Almirante Reis, Lisboa. Nepaleses. Indianos. Índios. Chineses. Brancos. Negros. Prostitutas. Travestis. Chulos. Reformados. Cowboys. Idosos e idosas. Pares de namorados. Bebés. Tascas para o bagaço. Kebabs a 1 euro. Tocas indefinidas. Macaenses. A nova Portugália. Import-Export. Corcundas. Gigantes. Caga-tacos. Deformações. Desempregados. Inúteis. Génios. Engravatados. As pessoas mais bonitas do mundo. Bicharia medonha. Pombas. Dejectos. Animais de estimação. Meninas com o arco-íris no olhar. Desgraçados. O próximo prémio Nobel. Violência e Verdade. Acção. Pulsão de vida e pulsão de morte. Em Braga, onde hoje veremos o filme que Samuel Fuller teve logicamente de fazer depois de ter ido a várias guerras mundiais, ao Oeste dos westerns, à sujidade e às cruzadas jornalísticas e a todos os tipos de guerras travestidas, teremos de ir a um lugar como a roulotte do Zé das Bifanas (nome oficial: bar rolante arco-íris), no complexo desportivo da rodovia, paralelo à Avenida João Paulo II, para ficarmos imersos no caldeirão humano da diversidade e contradição, onde cada um é como cada qual e pode ser comido pelo meio.
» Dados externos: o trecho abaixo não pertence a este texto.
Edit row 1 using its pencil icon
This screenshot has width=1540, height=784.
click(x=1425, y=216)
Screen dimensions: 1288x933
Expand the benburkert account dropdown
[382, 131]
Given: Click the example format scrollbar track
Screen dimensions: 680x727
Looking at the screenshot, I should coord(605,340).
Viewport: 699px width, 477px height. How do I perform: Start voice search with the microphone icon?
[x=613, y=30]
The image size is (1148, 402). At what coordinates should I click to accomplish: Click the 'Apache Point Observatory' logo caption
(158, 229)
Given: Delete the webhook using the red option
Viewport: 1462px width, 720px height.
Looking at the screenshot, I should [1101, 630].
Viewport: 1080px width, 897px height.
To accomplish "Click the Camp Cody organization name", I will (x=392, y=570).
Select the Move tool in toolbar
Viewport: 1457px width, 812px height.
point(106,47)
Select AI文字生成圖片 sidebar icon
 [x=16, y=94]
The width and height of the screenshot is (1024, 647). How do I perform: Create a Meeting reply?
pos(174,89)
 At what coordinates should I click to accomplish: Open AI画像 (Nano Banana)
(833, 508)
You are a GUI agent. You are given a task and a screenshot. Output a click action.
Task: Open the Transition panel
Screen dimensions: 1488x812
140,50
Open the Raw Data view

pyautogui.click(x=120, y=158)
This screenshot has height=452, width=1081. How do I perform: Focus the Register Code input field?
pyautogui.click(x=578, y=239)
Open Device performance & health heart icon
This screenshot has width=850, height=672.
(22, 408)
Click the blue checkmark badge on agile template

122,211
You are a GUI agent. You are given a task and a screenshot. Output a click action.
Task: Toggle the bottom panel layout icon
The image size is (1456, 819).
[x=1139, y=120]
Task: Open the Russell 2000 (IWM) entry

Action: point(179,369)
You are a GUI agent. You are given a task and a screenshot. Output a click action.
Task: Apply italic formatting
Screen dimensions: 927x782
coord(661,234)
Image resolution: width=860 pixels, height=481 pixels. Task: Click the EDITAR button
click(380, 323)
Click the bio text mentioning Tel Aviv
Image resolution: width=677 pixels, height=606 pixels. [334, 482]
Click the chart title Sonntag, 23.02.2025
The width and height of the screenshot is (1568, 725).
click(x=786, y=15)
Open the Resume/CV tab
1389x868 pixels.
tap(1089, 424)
«Eu acredito mesmo que é o mundo que faz de ti o que tu és. Não és tu que fazes o mundo», disse Sam Fuller. É preciso alguém ter estado em muitos lugares da terra e ter visto muitas coisas e os seus contrários para poder afirmar tal coisa como uma sentença irrevogável ou como a verdade Bíblica. White Dog já está a preto e a branco nos créditos iniciais, continua simplista no tempo em que a câmara varre o terreno à altura do cão e depois ainda mais quando sobe até ao ponto de vista humano na luta decisiva entre o racional e o manipulado (ao ponto de vista rafeiro sucede-lhe o ponto de vista de um deus), determinismo onde a moral sem remédio da punição cega que não olha para a fonte e para o caso singular – a burocracia da máquina legislativa do ontem, do hoje e tragicamente do nosso amanhã - parece irresolúvel e passível de engolir a grande história de amor que este filme o é a níveis Shakespearianos.
Isto até à cena decisiva que é a chave ou a luz desse beco sem saída, logo depois da morte do negro na igreja, o coração das trevas rasteiras a misturar-se nas trevas do sagrado. A rapariga inocente que se apaixonou pelo cão racista deixa de acreditar que tudo é possível pela dedicação e compaixão e pede ao negro que termine esse diabo sem remédio. Mas o negro que corre risco de vida acredita cada vez mais e assim começa a soltar-se outro tipo de descarga Fulleriana que talvez seja a essência da sua empreitada: violência para a violência, violência cura-se com violência, tipo superior de violência, que pode ser ainda pior, que pode ser amor total. Paradoxos revolucionários. Jean-Marie Straub, nos antípodas do americano, ainda hoje acredita nisso. «Não desistas agora... não sejas como os outros... esta é a oportunidade única» é isto o que o negro diz à inocente que por momentos cegou, como se estivesse quase a encontrar a cura para o cancro ou a ressuscitar a matéria de um morto. Séculos e séculos de intolerância em ebulição.
Voltas e mais voltas, psicologia e instinto, caretas à danação suprema, sobretudo instinto e entrega despida como a carne em sangue oferecida, e o cão começa a ganhar um amigo, quase como nos contos infantis; e a aceitar o amigo do amigo; e também a acreditar. O milagre absoluto ou a prova de que os dois seres mais diferentes do mundo podem ser o mesmo em determinada hora e espaço. Mas White Dog é uma tragédia redimida pelo amor. De onde o final irracional não se pode explicar. De onde não há caso exemplar. É o vértice insuspeito do triângulo clandestino que é atacado, fazendo tábua rasa da fé. E incrivelmente, quando já se via o final feliz, mais uma vez cada espectador terá de escrever o fim da história. Isto é, da sua história. Do caso singular no caos que construimos. A casa e o mundo.
White Dog é uma tragédia, ataca-nos a todos, mas também nos deixa espaço para a entrega irracional da inocente, do negro e do velho que com ele formou outra Arca de Noé e um cosmos onde um dia será ou não possível um mundo novo. Coração de Fuller, o newspaperman que não fazia filmes humanitários mas sim melodramas carregados de acção. Que diferença para o modo como hoje tratamos os semelhantes.